New country brochure presents the Catholic Church in Norway

Meeting of the Nordic Bishops' Conference in Tautra (Norway) 2019. (Photo: Sr. Anna Mijiam Kaschner)
Meeting of the Nordic Bishops' Conference in Tautra (Norway) 2019. (Photo: Sr. Anna Mijiam Kaschner)


Norway is known for its fjords, deep blue lakes, white peaks, international diversity and industry with abundant oil and gas resources. But many are not aware that Norway is also the country where the Catholic Church is growing by one percent every month. While the number of Catholics is decreasing in many European countries, in this Scandinavian country a reverse development can be seen. The Bonifatiuswerk presents Catholic life in Norway with the new and illustrated brochure "Norway – Awakenings of a Diaspora Church"..

The brochure from the country series "Being Catholic in the North" has been completely revised and is available for 6.90 euros. Other issues include brochures on Sweden, Denmark, Finland, Iceland, Estonia and Latvia. Orders can be placed by calling +49 (0)5251 2996-94 or in our shop: Onlineshop

Impressive photos and informative stories

"The brochure with its impressive photos and informative stories gives current insights into the life and diversity of the Catholic Church in Norway. It presents the situation of our Catholics in detail and with a lot of background information. I hope that this brochure will spark the interest of many people in our country and our Church," said the Bishop of Oslo, Bernt Eidsvig.
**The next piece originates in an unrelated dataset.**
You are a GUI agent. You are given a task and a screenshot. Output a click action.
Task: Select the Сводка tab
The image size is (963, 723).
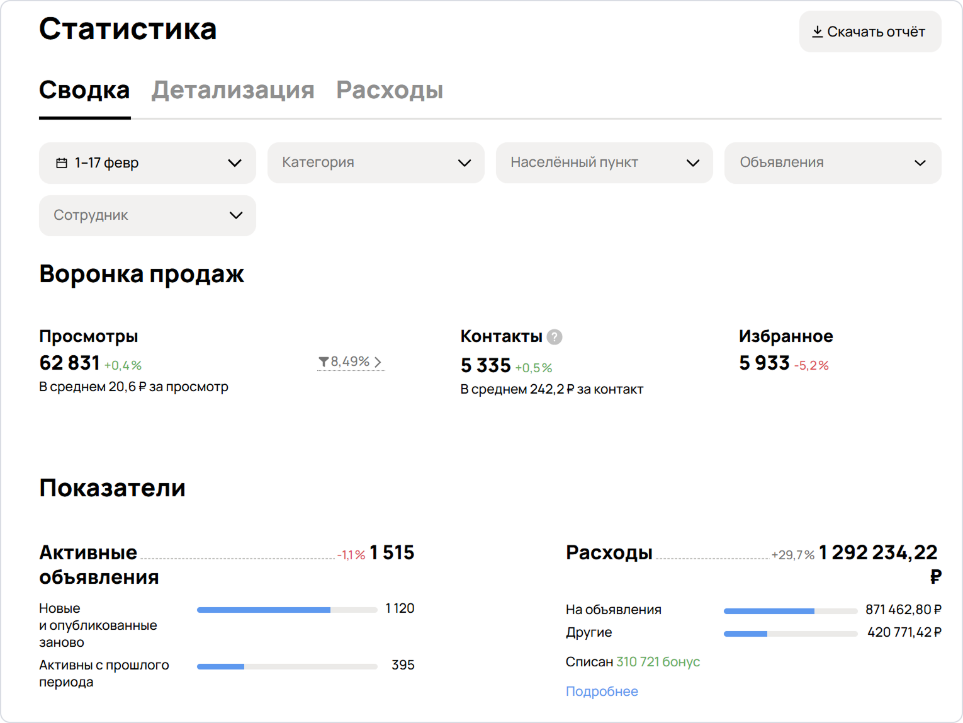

Believers' life in diaspora

In Norway the Lutheran Church has only now, after 475 years, freed itself from its status as a state church. The Catholic community in this Scandinavian country is therefore small. Altogether around 166,000 registered Catholics live among the some 5.3 million inhabitants. They make up 2.9 percent of the population. Comprising 76 pages of articles, interviews and background reports, the brochure provides information on a young Catholic Church shaped by people from over 120 nations. However, the situation of the faithful differs quite considerably. While the few Catholics in the north have to organise their life of faith in parishes the size of small Central European states, in Oslo many believers crowd into the few and often too small churches every Sunday.